>>

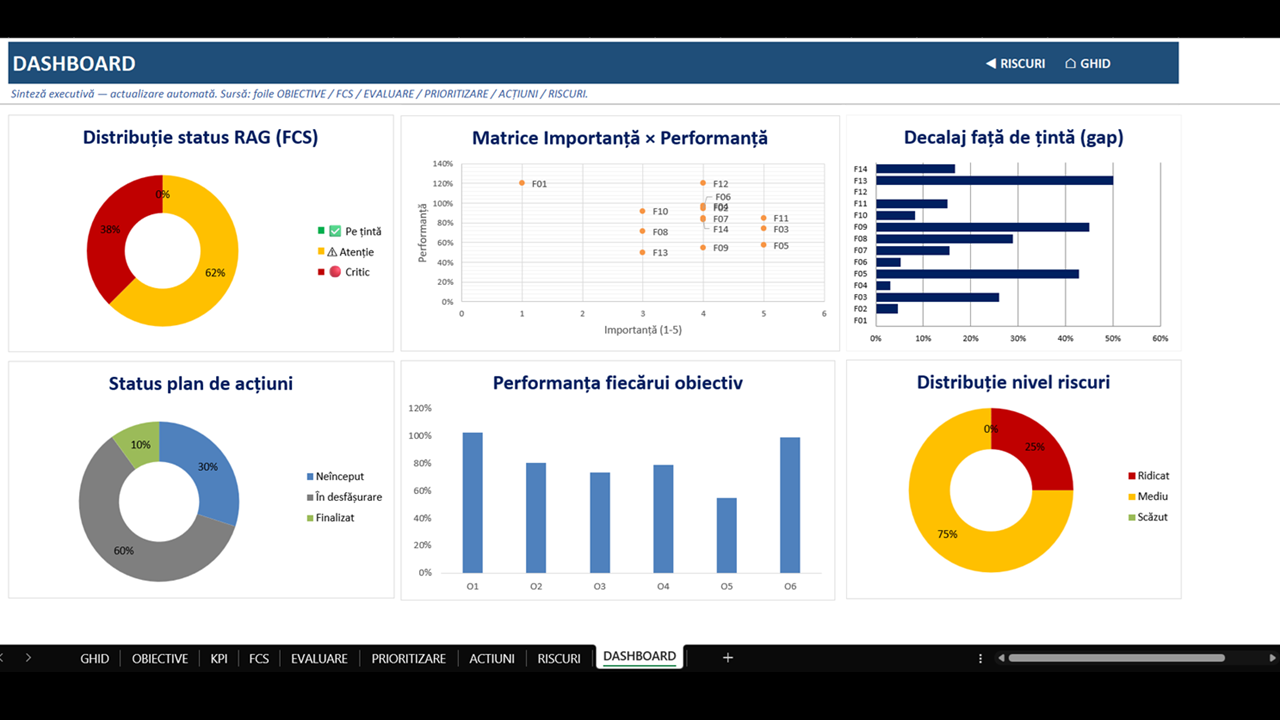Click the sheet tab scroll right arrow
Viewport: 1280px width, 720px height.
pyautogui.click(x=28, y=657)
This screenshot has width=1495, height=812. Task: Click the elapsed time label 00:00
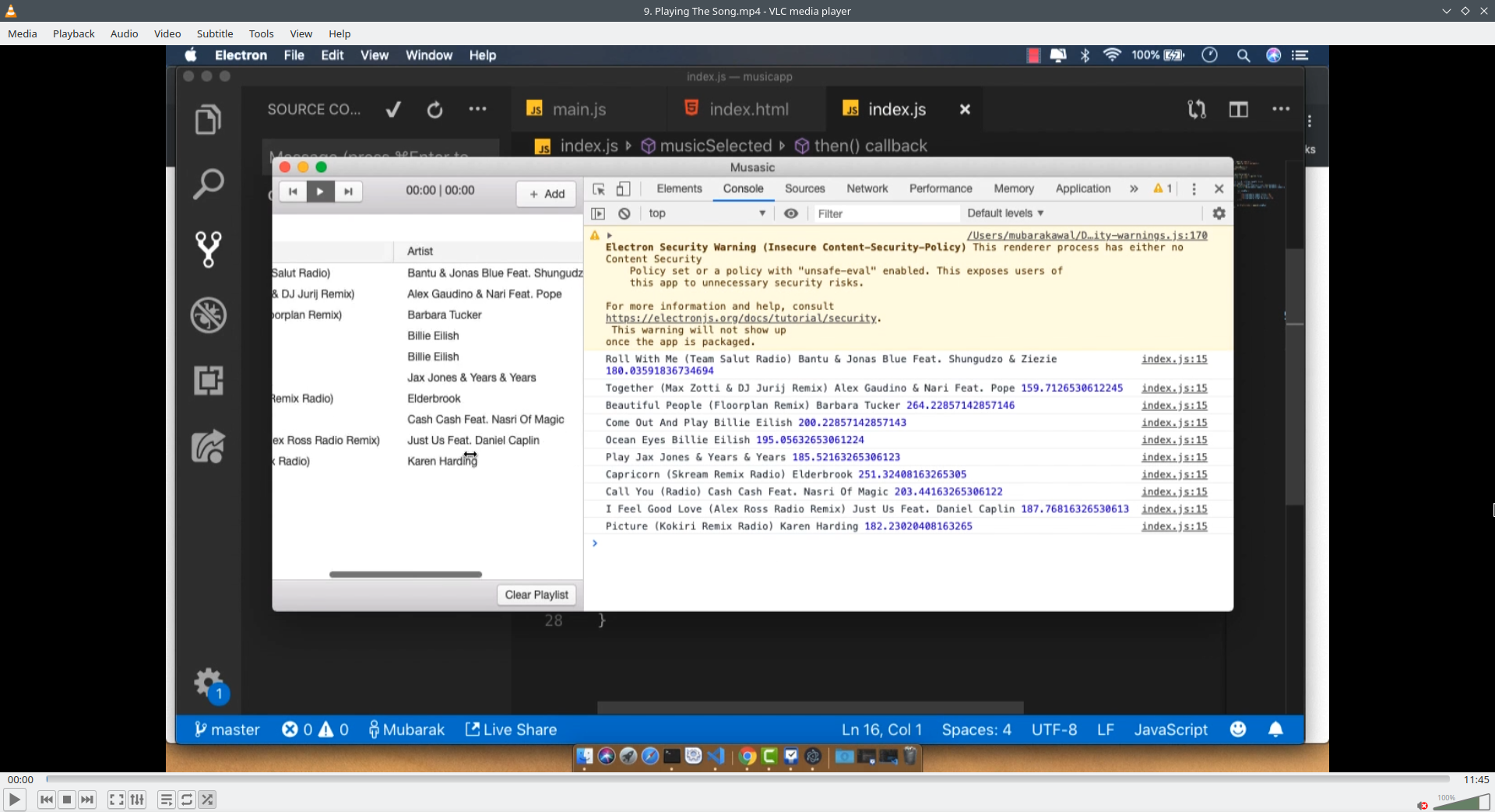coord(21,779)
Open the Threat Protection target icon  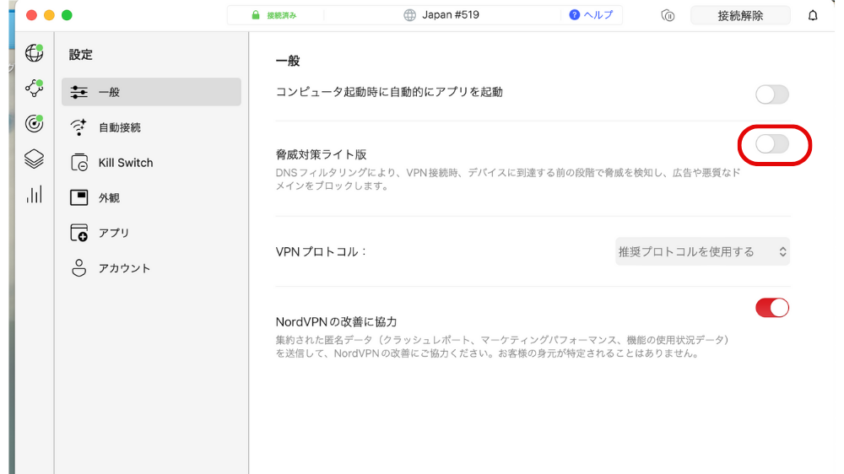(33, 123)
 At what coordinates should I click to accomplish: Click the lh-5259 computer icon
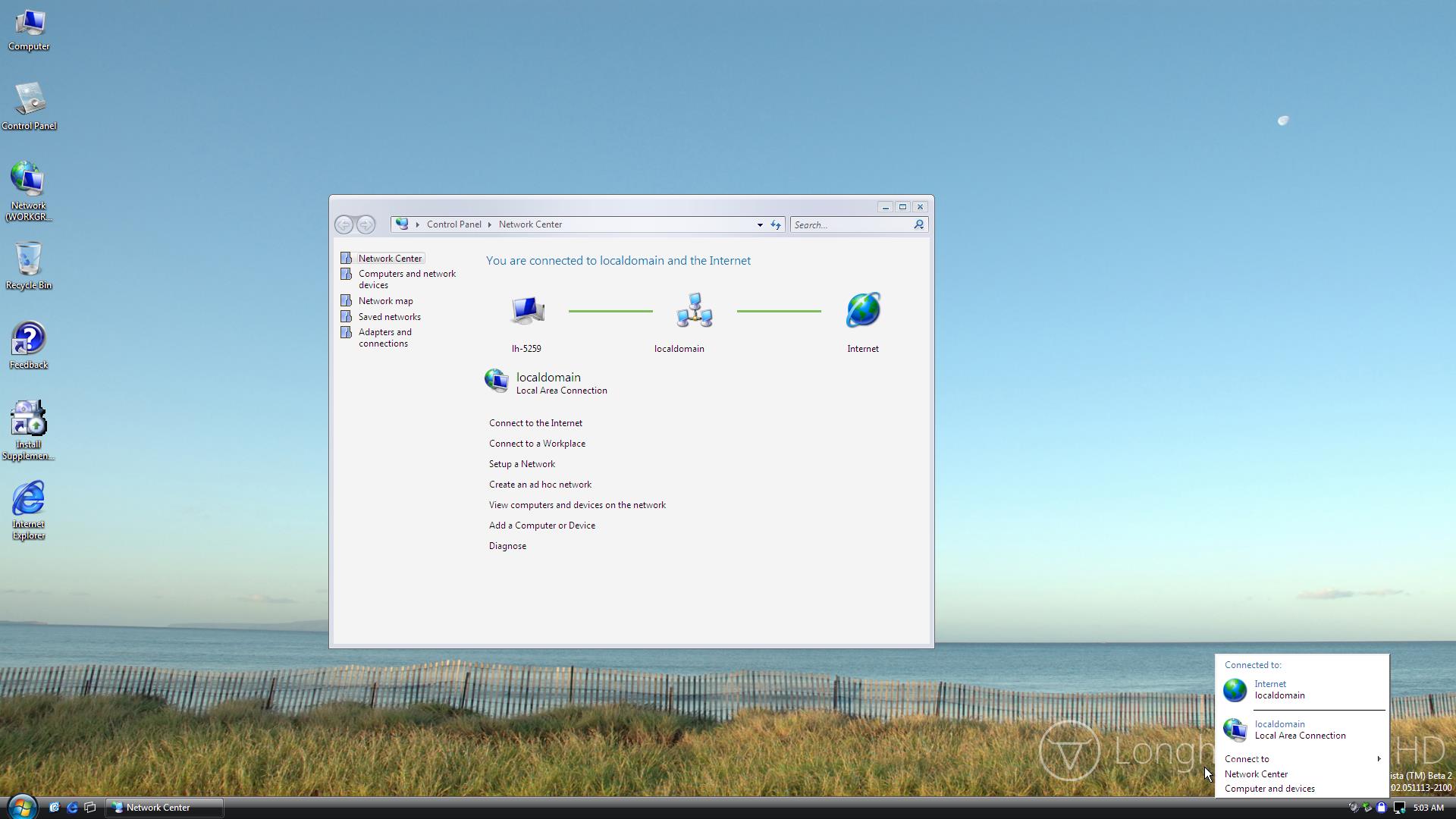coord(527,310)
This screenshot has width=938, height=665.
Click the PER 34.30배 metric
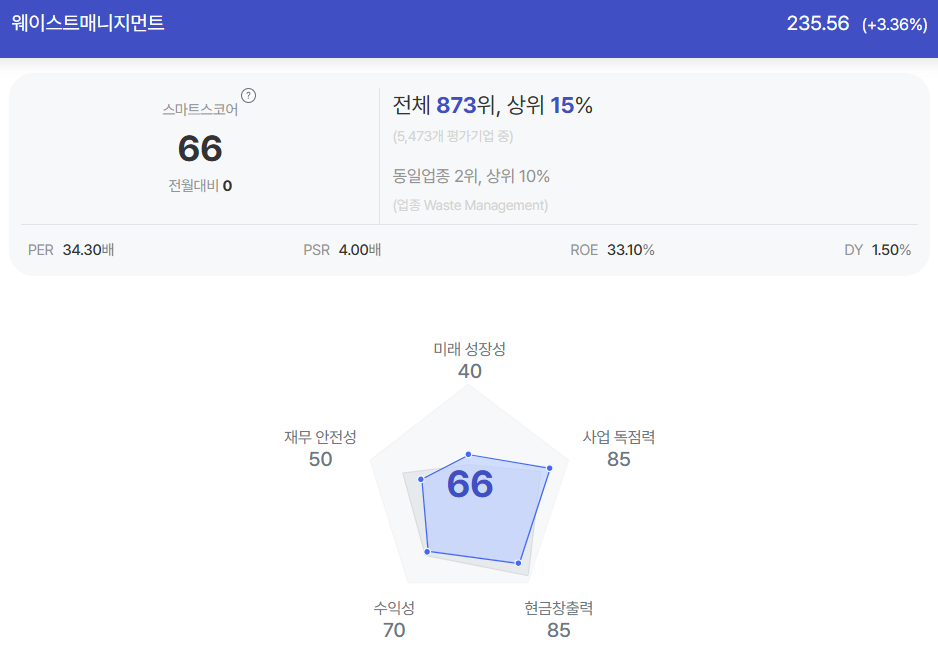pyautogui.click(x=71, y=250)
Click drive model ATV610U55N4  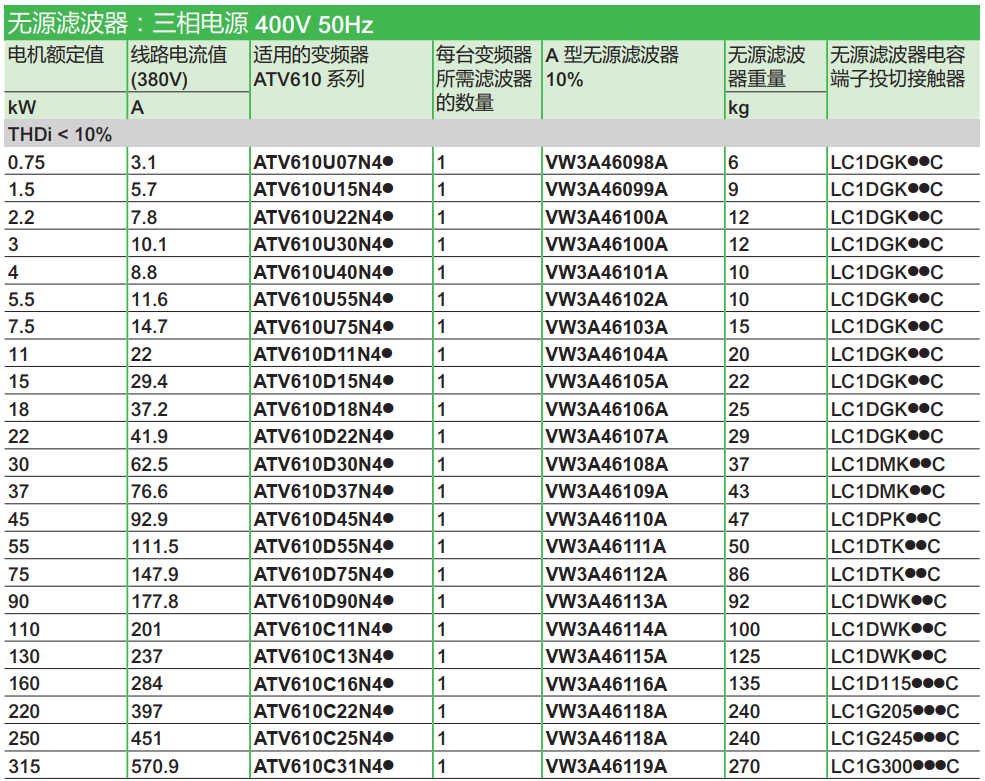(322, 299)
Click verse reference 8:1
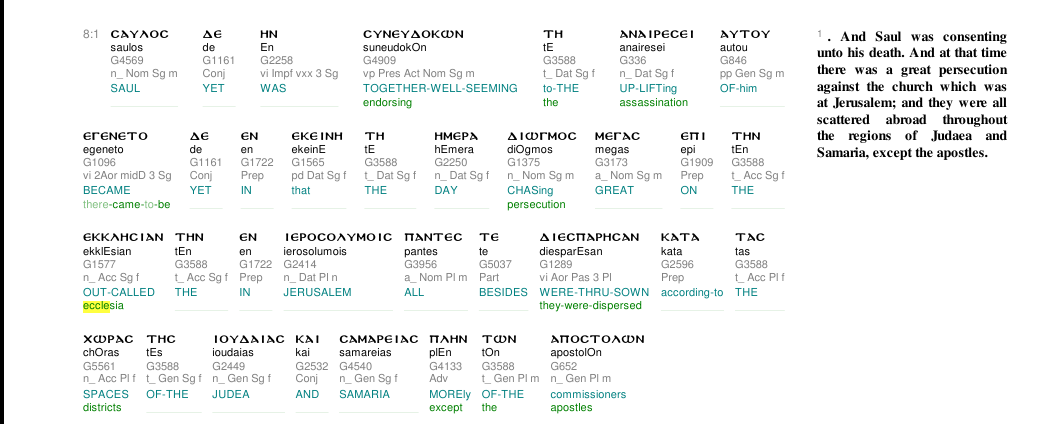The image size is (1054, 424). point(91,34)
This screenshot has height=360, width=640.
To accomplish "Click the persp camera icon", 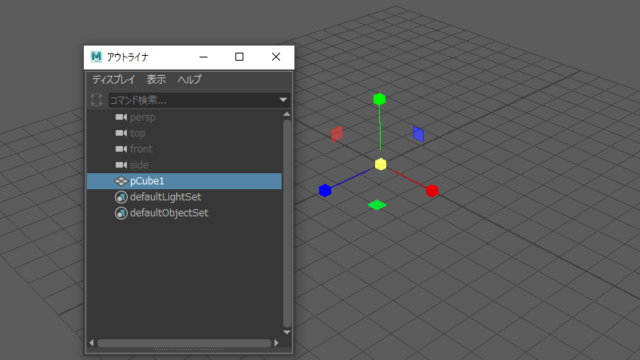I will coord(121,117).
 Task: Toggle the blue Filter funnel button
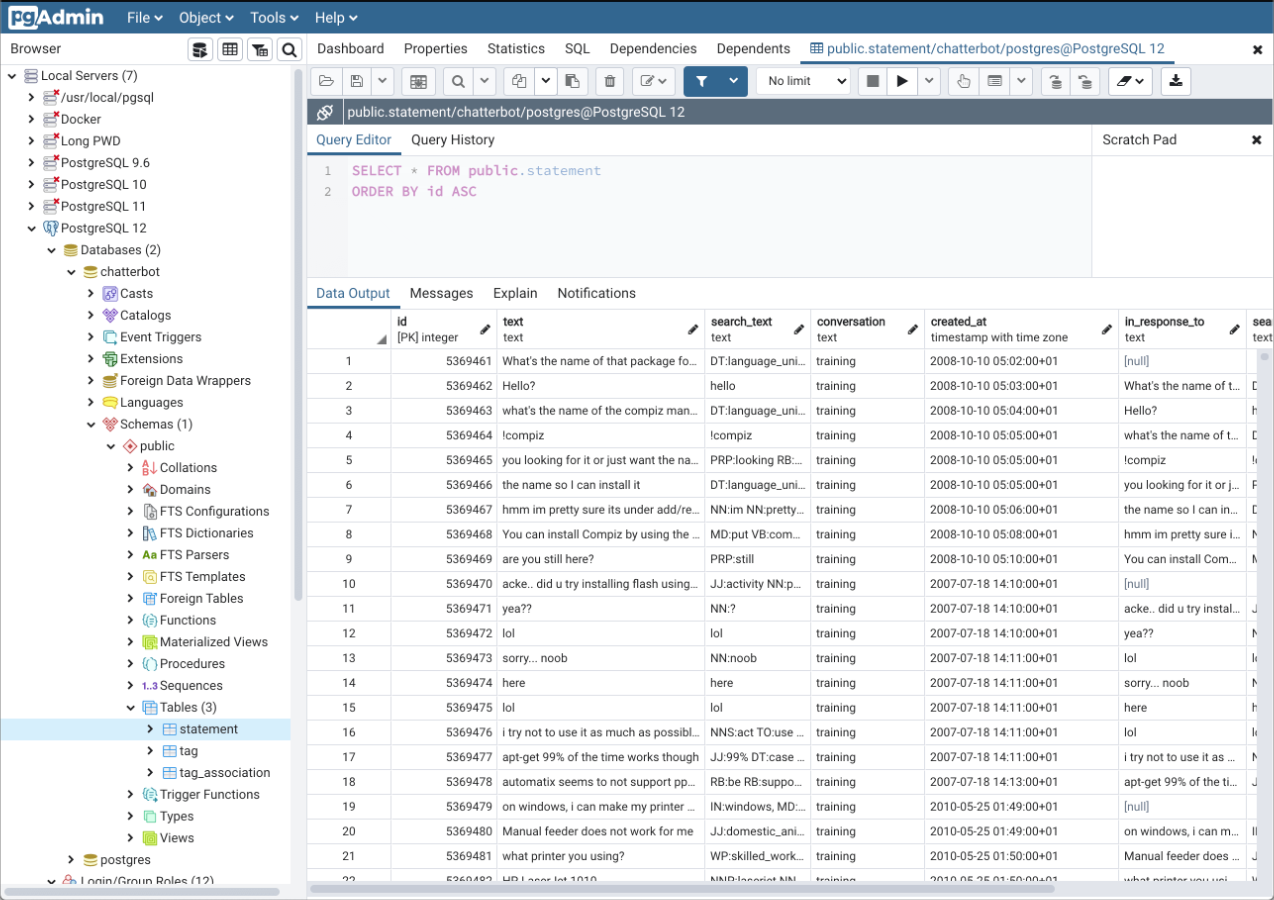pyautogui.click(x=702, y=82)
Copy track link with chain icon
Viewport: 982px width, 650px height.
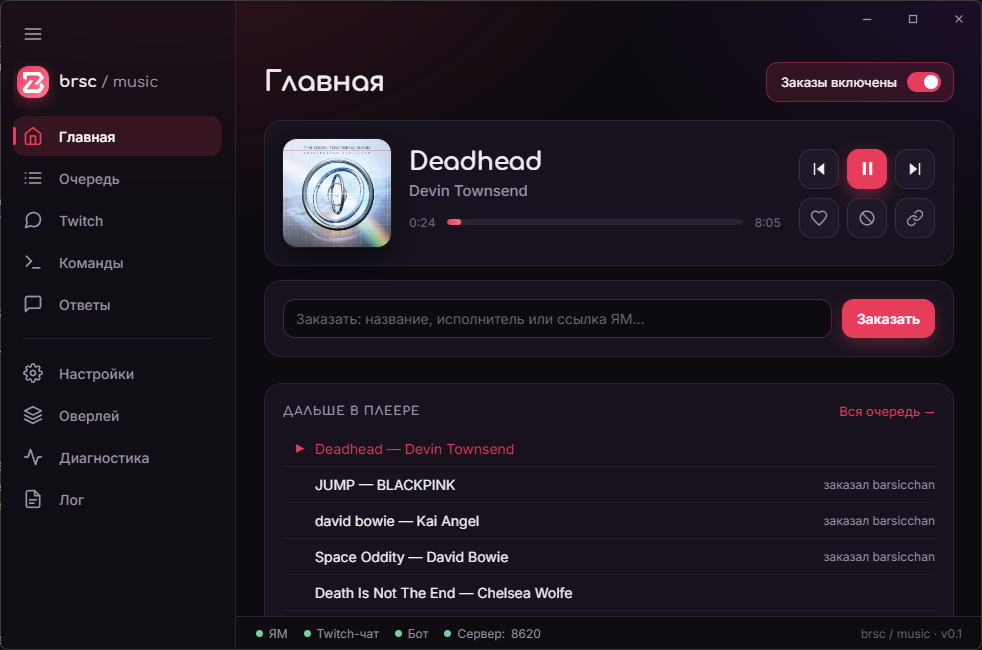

<<

§ **What is needed**
Quote the material verbatim, starting with the line that contains "Copy track link with chain icon" and continuing through the end of the material, leaving the pictures out.

§ **Response**
Copy track link with chain icon
Viewport: 982px width, 650px height.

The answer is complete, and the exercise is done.